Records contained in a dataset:
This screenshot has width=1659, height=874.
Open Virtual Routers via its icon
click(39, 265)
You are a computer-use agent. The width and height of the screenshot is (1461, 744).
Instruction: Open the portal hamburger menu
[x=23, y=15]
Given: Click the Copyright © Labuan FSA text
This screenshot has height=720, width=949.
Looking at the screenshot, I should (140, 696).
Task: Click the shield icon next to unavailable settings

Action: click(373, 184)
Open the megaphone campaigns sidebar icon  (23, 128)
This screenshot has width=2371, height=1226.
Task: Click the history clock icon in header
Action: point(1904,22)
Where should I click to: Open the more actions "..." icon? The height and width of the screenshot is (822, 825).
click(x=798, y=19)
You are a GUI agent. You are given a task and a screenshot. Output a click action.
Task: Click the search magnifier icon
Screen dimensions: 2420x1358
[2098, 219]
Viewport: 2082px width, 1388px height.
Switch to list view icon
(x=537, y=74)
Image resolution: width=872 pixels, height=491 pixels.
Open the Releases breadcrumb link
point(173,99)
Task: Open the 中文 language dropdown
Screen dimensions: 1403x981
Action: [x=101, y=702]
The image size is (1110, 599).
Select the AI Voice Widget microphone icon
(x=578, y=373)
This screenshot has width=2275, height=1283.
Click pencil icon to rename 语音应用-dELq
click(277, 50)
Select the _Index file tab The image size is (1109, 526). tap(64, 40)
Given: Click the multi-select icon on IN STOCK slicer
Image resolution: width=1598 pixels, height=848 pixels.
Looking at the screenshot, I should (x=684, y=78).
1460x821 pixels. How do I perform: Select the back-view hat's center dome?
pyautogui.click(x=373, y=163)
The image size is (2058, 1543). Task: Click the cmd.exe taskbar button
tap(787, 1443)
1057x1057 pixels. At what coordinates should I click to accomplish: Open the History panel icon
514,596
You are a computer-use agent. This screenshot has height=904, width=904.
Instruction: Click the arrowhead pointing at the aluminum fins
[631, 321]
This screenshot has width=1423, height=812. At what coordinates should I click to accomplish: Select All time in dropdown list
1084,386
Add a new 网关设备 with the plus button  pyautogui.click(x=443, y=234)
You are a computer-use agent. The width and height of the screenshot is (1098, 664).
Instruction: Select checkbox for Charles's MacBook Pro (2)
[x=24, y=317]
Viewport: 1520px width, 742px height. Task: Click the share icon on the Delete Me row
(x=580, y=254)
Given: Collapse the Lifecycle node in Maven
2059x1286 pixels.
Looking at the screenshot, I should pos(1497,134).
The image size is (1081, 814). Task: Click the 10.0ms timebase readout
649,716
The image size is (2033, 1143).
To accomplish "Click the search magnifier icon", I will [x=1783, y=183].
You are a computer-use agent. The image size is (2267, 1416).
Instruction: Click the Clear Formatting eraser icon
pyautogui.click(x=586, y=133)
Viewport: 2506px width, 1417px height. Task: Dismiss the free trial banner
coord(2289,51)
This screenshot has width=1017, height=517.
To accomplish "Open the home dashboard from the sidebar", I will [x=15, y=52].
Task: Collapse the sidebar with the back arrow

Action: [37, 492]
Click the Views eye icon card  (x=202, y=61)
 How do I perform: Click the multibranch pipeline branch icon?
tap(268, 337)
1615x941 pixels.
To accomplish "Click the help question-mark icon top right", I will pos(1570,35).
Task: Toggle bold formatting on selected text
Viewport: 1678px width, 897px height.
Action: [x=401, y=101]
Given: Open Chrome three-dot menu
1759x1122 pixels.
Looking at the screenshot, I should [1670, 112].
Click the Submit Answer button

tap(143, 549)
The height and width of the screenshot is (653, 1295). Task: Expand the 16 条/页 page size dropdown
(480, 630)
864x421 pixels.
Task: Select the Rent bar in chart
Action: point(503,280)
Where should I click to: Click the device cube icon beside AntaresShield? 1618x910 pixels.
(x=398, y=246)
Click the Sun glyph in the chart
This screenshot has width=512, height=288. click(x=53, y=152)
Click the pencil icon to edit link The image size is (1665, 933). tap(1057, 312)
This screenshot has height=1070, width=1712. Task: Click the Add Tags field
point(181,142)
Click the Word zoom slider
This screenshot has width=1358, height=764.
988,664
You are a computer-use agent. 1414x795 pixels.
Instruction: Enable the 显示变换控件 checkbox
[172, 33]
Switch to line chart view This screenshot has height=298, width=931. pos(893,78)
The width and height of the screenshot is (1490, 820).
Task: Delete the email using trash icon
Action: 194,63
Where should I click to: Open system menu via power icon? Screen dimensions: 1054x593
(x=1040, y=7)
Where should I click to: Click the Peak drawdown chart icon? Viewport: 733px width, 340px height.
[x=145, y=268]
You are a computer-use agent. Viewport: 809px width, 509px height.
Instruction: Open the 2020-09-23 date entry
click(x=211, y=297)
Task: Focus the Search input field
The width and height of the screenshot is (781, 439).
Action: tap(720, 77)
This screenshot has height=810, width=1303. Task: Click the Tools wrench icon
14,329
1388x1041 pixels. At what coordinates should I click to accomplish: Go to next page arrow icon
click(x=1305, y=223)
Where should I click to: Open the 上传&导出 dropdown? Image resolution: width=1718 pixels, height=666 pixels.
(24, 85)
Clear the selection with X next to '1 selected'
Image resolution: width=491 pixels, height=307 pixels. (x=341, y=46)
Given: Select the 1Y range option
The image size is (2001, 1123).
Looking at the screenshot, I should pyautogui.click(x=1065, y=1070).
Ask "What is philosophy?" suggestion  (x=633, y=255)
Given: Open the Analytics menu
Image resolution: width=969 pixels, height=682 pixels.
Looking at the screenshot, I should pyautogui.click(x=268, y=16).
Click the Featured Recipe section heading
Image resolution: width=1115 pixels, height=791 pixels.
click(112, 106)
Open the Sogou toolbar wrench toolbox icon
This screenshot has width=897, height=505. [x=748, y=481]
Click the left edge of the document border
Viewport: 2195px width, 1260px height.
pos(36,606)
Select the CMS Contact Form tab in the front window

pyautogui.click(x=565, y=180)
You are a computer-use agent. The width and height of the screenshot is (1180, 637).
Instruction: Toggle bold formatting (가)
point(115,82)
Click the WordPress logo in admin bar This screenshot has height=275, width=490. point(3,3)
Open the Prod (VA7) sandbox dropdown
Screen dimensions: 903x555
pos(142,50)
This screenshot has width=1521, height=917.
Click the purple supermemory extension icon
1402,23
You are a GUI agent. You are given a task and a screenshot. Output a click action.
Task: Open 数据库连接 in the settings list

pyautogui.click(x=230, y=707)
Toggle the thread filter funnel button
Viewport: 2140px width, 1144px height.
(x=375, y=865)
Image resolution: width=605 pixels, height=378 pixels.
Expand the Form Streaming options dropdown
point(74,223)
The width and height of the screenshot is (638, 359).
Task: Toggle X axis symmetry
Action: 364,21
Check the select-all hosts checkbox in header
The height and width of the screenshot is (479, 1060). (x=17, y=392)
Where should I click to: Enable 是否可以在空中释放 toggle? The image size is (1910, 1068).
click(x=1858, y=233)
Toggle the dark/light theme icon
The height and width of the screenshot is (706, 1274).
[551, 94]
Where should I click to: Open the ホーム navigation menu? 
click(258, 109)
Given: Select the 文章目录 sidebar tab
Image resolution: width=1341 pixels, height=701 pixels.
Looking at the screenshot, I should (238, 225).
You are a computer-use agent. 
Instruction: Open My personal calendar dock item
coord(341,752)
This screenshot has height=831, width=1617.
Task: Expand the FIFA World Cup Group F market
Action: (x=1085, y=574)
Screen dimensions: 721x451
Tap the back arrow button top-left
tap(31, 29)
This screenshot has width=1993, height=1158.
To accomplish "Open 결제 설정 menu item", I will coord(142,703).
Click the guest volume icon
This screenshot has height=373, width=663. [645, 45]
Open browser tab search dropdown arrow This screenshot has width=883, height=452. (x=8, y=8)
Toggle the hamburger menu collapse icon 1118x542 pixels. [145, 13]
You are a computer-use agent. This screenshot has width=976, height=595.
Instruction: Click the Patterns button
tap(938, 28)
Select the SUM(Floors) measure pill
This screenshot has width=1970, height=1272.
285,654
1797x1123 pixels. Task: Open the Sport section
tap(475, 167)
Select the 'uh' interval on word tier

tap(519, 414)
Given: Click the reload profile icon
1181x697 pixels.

Your assignment:
The output should be exactly the lines above from the line containing "Where should I click to: Click the device" to the line containing "Click the pencil", inclusive, with no other lines.

Response box:
Where should I click to: Click the device cube icon beside AntaresShield? 1618x910 pixels.
(x=398, y=246)
Click the Sun glyph in the chart
This screenshot has width=512, height=288. click(x=53, y=152)
Click the pencil icon to edit link The image size is (1665, 933). tap(1057, 312)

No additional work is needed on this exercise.